Swedish music streaming firm Spotify AB has removed thousands of songs by bands signed to independent record label Victory Records in the US amid a standoff over publishing royalties.
The dispute centres on publishing royalties that Victory's sister company, Another Victory Music Publishing, says it is owed by the subscription music-streaming service. Based on an audit by a small technology company called Audiam Inc., Another Victory says that Spotify hasn't paid publishing royalties for the compositions underlying thousands of recordings that Spotify users have listened to millions of times over the past several years.
"Spotify has pulled down the Victory Records sound recordings in response to us asking for them to pay for the 53 million streams that have not yet been paid on," Audiam Chief Executive Jeff Price said on Monday night.
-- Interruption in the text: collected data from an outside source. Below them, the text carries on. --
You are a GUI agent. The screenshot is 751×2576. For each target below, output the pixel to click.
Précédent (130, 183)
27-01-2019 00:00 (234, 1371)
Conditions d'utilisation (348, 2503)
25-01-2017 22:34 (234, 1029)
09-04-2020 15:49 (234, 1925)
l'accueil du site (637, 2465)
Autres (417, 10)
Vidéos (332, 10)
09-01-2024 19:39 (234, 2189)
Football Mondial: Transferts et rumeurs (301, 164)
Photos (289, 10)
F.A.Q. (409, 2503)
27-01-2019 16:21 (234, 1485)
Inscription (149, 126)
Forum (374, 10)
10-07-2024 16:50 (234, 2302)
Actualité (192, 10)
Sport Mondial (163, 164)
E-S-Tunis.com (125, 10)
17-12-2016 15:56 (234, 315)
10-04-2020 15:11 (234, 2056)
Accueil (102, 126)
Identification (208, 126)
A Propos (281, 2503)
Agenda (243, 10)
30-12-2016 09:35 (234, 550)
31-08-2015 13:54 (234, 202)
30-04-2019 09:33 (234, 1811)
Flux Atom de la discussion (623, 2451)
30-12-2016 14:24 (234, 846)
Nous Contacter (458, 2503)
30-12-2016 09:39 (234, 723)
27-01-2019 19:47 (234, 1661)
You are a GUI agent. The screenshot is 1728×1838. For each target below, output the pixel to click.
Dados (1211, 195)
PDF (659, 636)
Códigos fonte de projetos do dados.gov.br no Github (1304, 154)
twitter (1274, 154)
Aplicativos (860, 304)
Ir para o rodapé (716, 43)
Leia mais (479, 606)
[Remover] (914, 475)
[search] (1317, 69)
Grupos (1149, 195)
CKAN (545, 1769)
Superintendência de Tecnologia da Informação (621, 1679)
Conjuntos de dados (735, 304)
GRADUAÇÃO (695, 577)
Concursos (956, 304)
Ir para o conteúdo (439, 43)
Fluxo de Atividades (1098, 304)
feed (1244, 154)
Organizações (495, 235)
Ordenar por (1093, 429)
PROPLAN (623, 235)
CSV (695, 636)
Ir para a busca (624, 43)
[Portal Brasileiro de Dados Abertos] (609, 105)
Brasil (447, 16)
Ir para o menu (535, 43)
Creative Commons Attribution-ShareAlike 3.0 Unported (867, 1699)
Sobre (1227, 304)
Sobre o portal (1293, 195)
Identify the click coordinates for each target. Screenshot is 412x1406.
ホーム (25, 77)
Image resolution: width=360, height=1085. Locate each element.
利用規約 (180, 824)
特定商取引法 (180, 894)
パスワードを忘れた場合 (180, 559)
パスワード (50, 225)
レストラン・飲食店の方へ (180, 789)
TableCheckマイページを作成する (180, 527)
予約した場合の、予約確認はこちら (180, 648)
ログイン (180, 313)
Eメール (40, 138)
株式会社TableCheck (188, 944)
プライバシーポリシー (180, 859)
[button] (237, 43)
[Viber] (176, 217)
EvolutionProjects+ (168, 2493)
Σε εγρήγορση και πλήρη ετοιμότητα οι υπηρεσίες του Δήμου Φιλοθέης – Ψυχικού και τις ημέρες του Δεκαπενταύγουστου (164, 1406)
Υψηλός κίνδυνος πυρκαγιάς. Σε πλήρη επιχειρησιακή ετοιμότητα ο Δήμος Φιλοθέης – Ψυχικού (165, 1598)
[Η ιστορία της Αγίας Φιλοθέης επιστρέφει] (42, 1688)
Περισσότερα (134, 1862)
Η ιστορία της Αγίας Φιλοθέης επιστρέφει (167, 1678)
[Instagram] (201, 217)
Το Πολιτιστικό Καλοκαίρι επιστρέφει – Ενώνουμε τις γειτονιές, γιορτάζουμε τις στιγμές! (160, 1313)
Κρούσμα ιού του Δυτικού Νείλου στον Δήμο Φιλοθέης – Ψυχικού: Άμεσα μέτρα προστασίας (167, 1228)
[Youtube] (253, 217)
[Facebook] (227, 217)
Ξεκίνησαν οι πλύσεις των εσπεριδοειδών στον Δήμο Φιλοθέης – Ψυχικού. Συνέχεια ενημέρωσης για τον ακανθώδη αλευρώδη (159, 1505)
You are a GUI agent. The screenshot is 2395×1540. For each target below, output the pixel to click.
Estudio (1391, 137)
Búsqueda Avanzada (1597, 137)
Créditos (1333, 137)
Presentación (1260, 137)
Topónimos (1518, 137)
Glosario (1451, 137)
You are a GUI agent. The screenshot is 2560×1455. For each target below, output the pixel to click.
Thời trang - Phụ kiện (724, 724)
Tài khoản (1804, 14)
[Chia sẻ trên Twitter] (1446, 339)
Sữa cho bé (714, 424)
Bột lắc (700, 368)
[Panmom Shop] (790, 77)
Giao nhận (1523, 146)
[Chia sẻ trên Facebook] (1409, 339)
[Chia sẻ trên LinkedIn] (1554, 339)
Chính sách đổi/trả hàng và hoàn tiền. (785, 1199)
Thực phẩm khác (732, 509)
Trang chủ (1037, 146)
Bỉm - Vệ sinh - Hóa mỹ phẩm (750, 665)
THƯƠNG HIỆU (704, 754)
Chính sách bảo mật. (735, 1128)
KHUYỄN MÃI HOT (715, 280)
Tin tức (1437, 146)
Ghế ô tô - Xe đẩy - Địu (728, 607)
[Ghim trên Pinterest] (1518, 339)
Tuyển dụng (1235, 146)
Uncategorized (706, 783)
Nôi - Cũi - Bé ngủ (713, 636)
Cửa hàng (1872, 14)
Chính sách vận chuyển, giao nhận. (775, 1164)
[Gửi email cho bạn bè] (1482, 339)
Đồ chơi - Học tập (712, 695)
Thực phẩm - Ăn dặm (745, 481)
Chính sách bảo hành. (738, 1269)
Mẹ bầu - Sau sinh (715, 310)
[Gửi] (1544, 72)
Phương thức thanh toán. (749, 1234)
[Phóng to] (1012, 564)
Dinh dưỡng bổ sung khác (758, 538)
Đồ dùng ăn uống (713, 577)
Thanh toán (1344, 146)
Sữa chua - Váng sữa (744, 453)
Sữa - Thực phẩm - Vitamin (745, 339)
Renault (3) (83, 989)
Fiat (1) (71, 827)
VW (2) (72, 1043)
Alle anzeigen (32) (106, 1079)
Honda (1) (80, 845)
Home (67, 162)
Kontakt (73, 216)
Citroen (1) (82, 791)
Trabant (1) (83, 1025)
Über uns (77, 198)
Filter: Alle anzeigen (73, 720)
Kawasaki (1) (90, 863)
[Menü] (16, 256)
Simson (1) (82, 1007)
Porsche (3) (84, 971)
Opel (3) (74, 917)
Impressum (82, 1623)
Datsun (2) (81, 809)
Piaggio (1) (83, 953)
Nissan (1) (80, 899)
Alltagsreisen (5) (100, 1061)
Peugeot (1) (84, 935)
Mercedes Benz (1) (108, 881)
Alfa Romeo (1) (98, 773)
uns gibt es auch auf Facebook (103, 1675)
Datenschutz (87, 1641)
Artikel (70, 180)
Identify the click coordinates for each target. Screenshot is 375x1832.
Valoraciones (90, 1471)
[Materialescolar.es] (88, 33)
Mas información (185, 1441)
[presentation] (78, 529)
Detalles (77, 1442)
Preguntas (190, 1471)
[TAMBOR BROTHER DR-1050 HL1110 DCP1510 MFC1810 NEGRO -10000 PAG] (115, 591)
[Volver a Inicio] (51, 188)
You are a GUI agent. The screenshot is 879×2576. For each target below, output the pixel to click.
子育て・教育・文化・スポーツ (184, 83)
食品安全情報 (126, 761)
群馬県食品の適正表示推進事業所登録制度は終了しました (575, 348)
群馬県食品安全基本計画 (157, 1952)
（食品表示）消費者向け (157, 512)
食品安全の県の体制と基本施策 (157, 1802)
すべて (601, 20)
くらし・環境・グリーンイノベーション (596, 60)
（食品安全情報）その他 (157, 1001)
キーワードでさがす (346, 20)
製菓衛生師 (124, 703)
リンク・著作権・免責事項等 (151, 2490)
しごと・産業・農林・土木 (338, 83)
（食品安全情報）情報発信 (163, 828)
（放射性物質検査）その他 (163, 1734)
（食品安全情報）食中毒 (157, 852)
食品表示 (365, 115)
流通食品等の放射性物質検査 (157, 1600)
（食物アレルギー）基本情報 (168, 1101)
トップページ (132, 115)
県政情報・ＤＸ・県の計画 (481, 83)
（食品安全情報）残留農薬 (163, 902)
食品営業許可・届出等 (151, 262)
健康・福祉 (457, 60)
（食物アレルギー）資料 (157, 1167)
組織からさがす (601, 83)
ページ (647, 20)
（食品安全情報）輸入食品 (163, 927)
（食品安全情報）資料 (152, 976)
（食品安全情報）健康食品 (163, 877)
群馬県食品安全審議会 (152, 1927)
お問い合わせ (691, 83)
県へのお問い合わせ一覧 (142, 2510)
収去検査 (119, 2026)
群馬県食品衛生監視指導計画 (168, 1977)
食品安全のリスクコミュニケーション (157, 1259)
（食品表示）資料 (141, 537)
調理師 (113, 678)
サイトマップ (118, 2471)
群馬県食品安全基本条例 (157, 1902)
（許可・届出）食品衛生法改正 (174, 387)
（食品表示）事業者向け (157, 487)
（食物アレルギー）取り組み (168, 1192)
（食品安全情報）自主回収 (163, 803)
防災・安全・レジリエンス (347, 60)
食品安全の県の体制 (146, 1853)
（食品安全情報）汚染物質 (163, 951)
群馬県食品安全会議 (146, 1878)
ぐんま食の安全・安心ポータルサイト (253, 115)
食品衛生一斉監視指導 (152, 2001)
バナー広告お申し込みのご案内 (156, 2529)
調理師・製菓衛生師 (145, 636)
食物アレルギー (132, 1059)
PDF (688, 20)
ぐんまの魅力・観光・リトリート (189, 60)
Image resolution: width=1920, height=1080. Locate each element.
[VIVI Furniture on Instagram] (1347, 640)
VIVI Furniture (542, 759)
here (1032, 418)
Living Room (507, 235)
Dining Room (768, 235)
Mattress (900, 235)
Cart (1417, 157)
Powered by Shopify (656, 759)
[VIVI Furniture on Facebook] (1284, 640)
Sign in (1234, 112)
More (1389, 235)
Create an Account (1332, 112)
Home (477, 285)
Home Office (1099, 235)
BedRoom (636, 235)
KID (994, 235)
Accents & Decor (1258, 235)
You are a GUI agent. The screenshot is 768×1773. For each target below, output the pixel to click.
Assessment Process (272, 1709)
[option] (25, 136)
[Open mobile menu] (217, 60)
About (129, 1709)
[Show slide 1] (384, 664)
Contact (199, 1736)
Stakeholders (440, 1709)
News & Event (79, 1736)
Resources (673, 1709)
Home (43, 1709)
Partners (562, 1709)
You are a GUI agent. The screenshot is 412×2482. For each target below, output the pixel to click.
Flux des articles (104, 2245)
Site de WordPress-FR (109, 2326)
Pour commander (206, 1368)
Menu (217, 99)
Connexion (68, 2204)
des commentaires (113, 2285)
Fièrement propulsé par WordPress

The songs taken down include several hits by Florida pop-punk band A Day to Remember and other popular tunes.
Spotify has stated that the streaming service took action because Another Victory and Audiam had not provided sufficient data to substantiate their royalty claims.
But Audiam's Price counters that the information was provided to Spotify "five months ago" for over 3,000 sound recordings that have yet to be paid up on.
Victory spokesperson Tom Wojcik failed to respond to FYI when called yesterday. A person with knowledge of publishing royalties and music streaming services in Canada who wished to remain unnamed said these disputes often occur because of ambiguity over who to pay. In this particular case where ambiguity isn't apparent the source simply said that companies like Audiam can help with the question of who to pay "but it takes two to Tango".
The label’s catalog remains available in other countries, according to a source reporting to the Wall Street Journal.